* Goal of the exercise: Could you repeat exactly the lines below, from the line containing "Click the muted" through the last one, both included, while leaving out any pictures?

━━ Data under study ━━

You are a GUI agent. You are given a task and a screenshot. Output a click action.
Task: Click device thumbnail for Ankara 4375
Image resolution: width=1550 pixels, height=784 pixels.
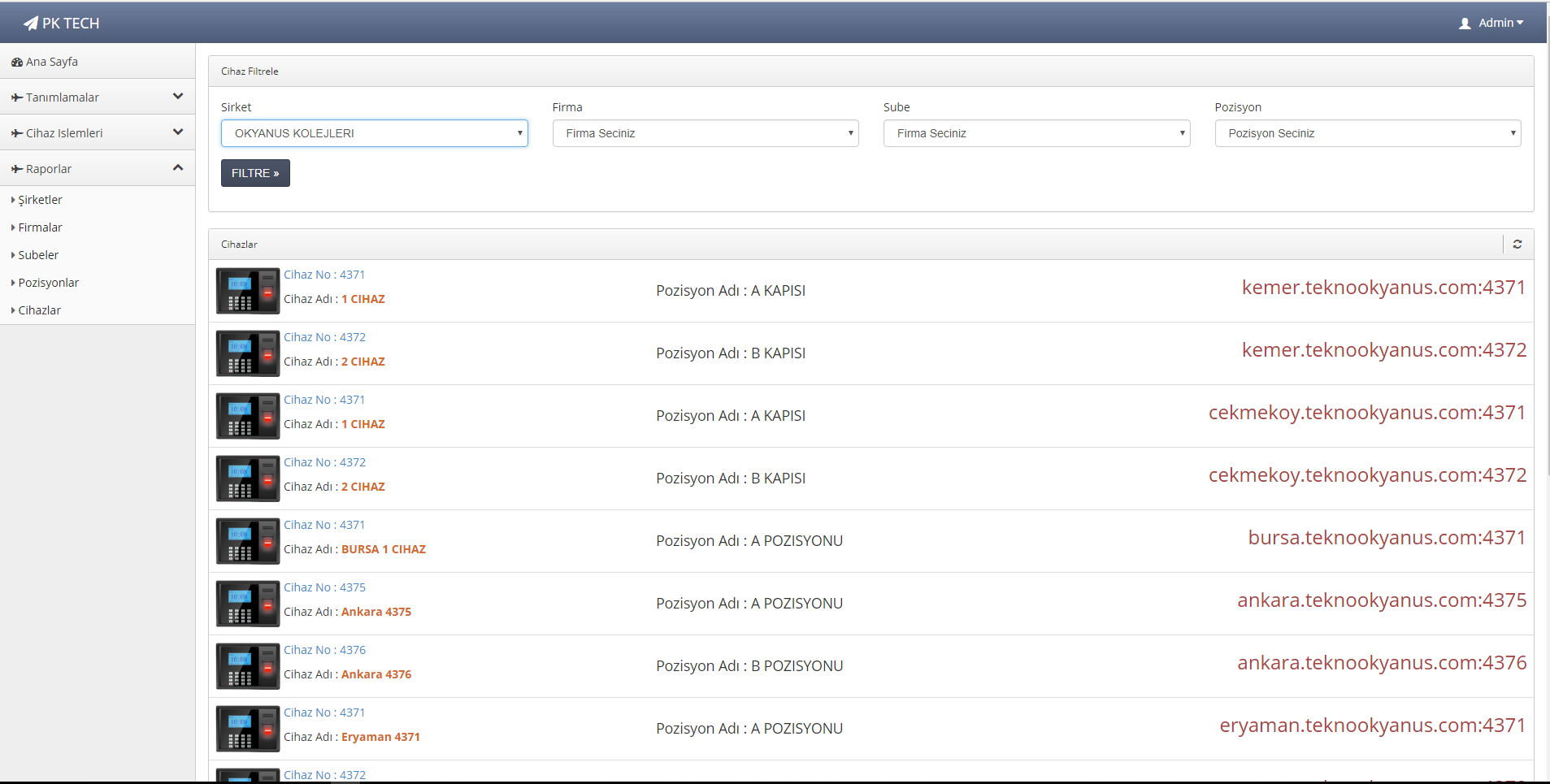point(247,604)
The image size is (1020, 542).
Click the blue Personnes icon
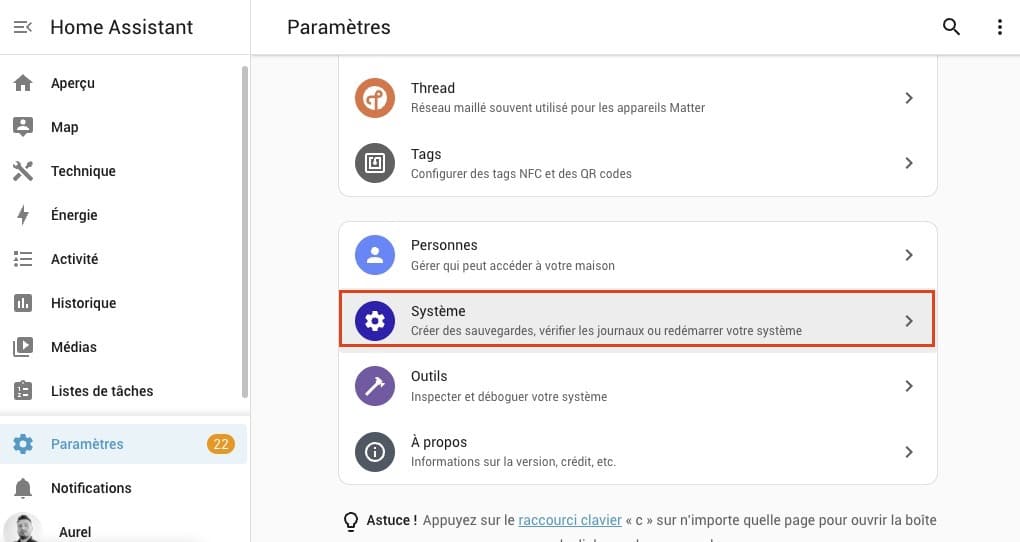pyautogui.click(x=375, y=255)
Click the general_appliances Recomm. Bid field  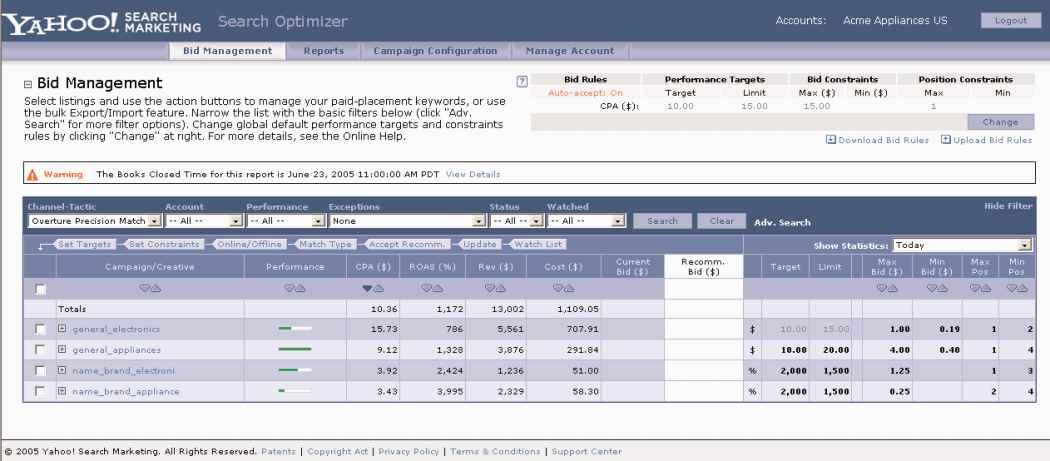click(703, 349)
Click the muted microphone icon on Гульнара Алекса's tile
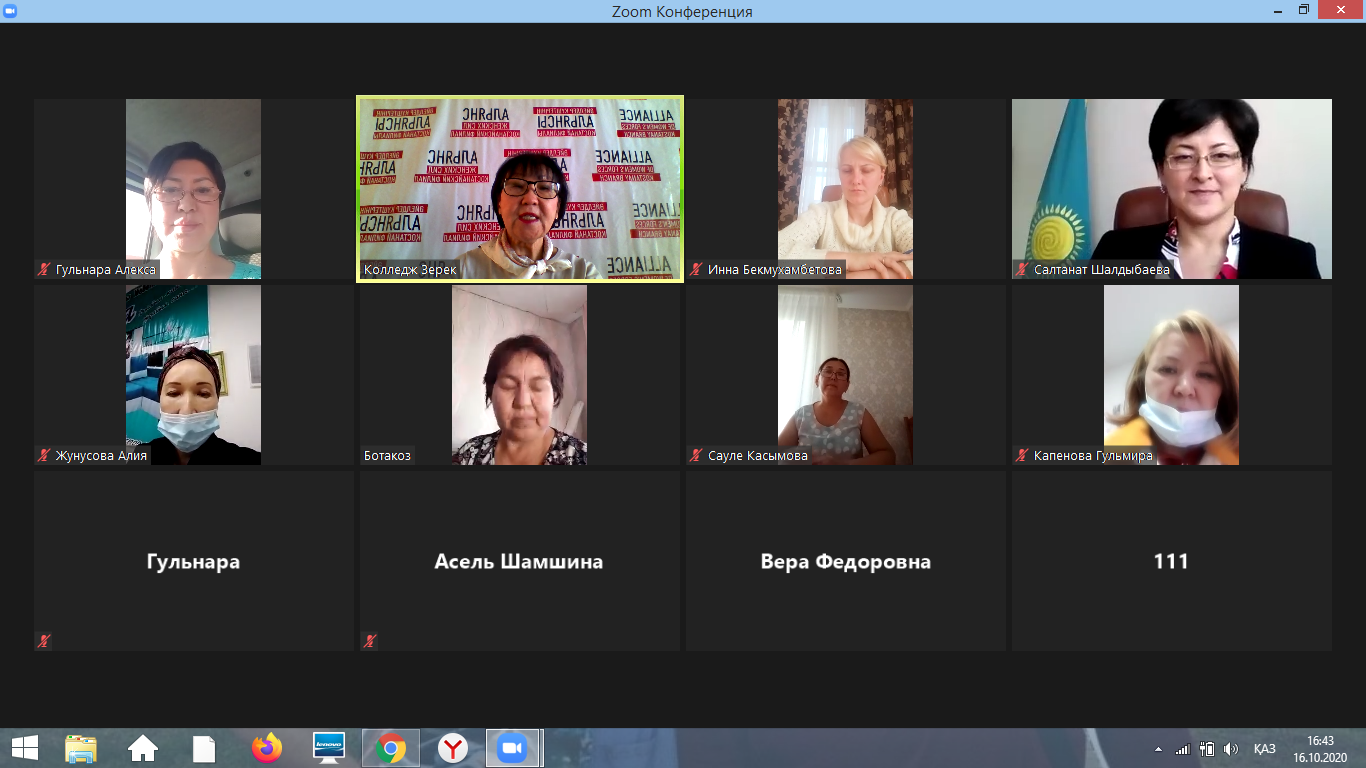The height and width of the screenshot is (768, 1366). (44, 270)
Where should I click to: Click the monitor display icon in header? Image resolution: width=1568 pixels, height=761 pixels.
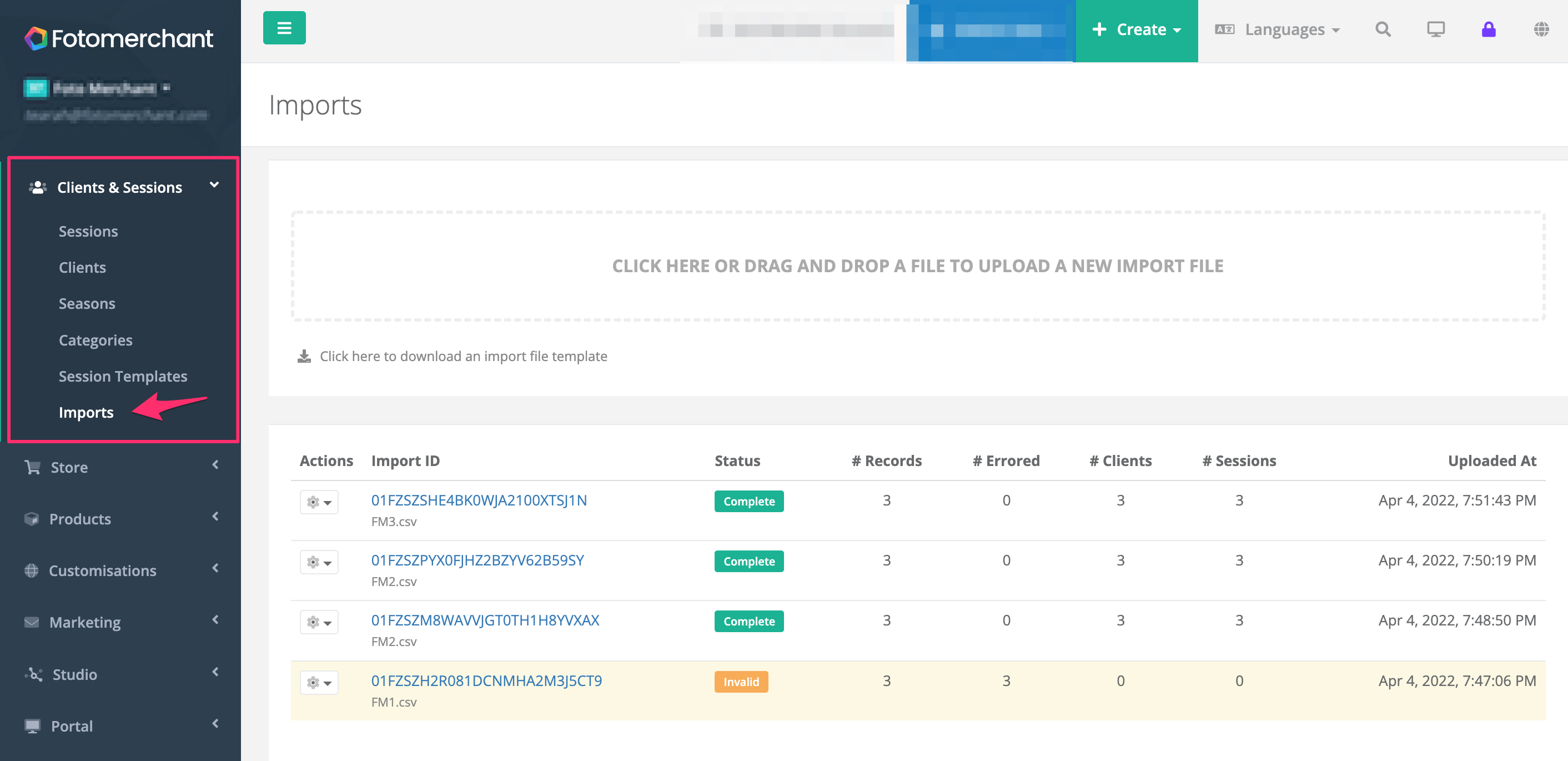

━━━

* Worked solution:
Click the muted microphone icon on Гульнара Алекса's tile
The height and width of the screenshot is (768, 1366). (44, 270)
Where should I click to: Click the monitor display icon in header? Image resolution: width=1568 pixels, height=761 pixels.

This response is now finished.